One of the immeasurable qualities of an inspiring teacher is a good eye, especially when students are shown how to see (and, therefore, how to create) in a new way. Harry Callahan, who founded and headed the photography department at the Rhode Island School of Design, was legendary for his ability to invigorate the work of his students. Emmet Gowin, a Callahan student during the mid-1960s, credits his teacher with helping to shape his own ideas about art and the world around him. Gowin noted that the "transmission of knowledge was actually very indirect. You were learning in the presence of someone else's thinking, seeing how Callahan identified the task and what his attitude to the task was. He had the kinds of standards for photography that were new to me."

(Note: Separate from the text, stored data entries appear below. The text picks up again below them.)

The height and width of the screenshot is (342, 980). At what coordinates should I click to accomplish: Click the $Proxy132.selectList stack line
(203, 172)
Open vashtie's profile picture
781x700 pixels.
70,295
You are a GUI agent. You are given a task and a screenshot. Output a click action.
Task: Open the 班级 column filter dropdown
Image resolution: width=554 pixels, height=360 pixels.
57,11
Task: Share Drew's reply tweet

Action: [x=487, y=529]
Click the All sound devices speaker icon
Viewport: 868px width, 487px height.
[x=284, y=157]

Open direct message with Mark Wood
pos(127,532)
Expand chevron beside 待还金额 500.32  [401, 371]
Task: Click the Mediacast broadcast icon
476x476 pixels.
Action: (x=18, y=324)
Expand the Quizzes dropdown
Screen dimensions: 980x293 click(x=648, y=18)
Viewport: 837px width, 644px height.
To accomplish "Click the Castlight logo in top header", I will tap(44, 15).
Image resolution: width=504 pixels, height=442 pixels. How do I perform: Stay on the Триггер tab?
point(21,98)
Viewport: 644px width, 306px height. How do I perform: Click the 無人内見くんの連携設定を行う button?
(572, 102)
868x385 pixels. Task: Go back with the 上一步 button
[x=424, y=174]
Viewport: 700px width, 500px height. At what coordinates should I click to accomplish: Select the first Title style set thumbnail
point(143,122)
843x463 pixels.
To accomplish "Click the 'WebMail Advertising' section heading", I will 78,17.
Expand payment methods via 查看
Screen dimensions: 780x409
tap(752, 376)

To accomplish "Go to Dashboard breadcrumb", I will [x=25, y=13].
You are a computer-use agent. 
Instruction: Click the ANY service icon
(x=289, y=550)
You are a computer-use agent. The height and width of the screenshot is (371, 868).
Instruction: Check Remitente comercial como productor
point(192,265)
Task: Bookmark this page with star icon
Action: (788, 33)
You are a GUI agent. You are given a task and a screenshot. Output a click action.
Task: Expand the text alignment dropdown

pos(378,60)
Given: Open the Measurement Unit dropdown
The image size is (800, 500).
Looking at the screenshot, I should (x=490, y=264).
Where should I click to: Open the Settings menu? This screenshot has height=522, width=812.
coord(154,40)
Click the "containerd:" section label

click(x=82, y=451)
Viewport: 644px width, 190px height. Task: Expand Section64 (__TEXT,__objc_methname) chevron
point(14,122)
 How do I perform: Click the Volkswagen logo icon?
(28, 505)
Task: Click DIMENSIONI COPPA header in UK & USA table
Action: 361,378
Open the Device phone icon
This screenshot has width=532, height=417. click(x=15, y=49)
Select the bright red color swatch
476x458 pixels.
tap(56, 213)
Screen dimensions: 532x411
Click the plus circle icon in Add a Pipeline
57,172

Gowin came to Callahan's first class with a painting and graphic design background, but found his confidence shaken within the first hour. Callahan asked his students to show their photographs to each other. He left the room for a period of time and then returned, walking around the class and looking at various students' work. When he saw Gowin's photographs, he remarked, "You're really going to have to learn how to print" before walking on. "I thought these photographs were the best I could do," Gowin recalled, "but his comment indicated to me that I had to go a lot further than I had in understanding my subject. It was hard to know what he actually meant--was he referring to technical or perceptual problems? -- and I think it was wise of him to leave it wide open. His comments were like tarot cards; you wonder if the message was meant for you or for someone else, but you search for applications and generally find them. At other times, he would indicate what the problem was and then say he didn't know how to solve it, leaving me to think about it. I spent a lot of time rethinking and reworking those pictures I had brought in that first day and, a few weeks later, I brought them in to show them, and he told me that they were better."